Gaylord officials said they vet the best for their companies. They call them "Stars," people who exhibit a "smile, teamwork, attitude, reliability and service with a passion."
The company will hold a massive hiring event in January, with plans to hire 2,000 full-time, part-time and on-call employees. To help produce a few of those "Stars," Suga said Gaylord's vice president of "Star culture" is advising the Hospitality and Tourism Institute at the college.
Gaylord National officials have also made trips to Morgan State University in Baltimore and the University of Maryland Eastern Shore, where some county residents are enrolled in hospitality courses, to make them aware of future job opportunities.
Johnson said he wants county residents to be prepared when Gaylord National opens in April.
"We have to get our young people willing to work," he said. "Gaylord will have a high standard."
And right now, Turner said, many restaurant employees in the county might not meet it, mainly because some managers are not teaching it. If the managers are poorly trained, the employees will be poorly trained, too. The result, Turner said, is bad service.
"I am hopeful that we will see an improved level of service" because of the institute, he said.
In his Introduction to Hospitality Industry class, Hengst heard from students about their own experiences at restaurants in the county.

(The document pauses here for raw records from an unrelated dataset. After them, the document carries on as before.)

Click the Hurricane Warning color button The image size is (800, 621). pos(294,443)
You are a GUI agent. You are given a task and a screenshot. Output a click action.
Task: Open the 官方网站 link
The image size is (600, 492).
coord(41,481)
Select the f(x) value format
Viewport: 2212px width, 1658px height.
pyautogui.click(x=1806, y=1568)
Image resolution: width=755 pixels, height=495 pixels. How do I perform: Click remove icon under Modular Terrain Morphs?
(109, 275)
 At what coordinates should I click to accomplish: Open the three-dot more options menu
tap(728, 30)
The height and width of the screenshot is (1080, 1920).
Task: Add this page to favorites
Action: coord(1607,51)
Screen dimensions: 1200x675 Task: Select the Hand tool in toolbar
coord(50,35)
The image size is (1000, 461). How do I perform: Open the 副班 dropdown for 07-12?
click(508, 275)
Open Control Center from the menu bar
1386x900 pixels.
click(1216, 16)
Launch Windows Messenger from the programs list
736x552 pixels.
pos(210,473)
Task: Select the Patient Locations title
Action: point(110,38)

"Some of these places, they don't want to give you the service, but they want their 20 percent tip," said one student. "You can almost feel it. It's getting so ugly."
Randall Downing, a student from Fort Washington who works at a local restaurant and wants an internship with Gaylord National, said it's easy to identify a good server.
"I'm a good server," he said, adding that he knows that he is a step above some of his colleagues because there are times when he makes between $15 and $20 an hour based on the service he's given customers.
Hengst's point precisely.
"Service is given," he said. "But hospitality is felt."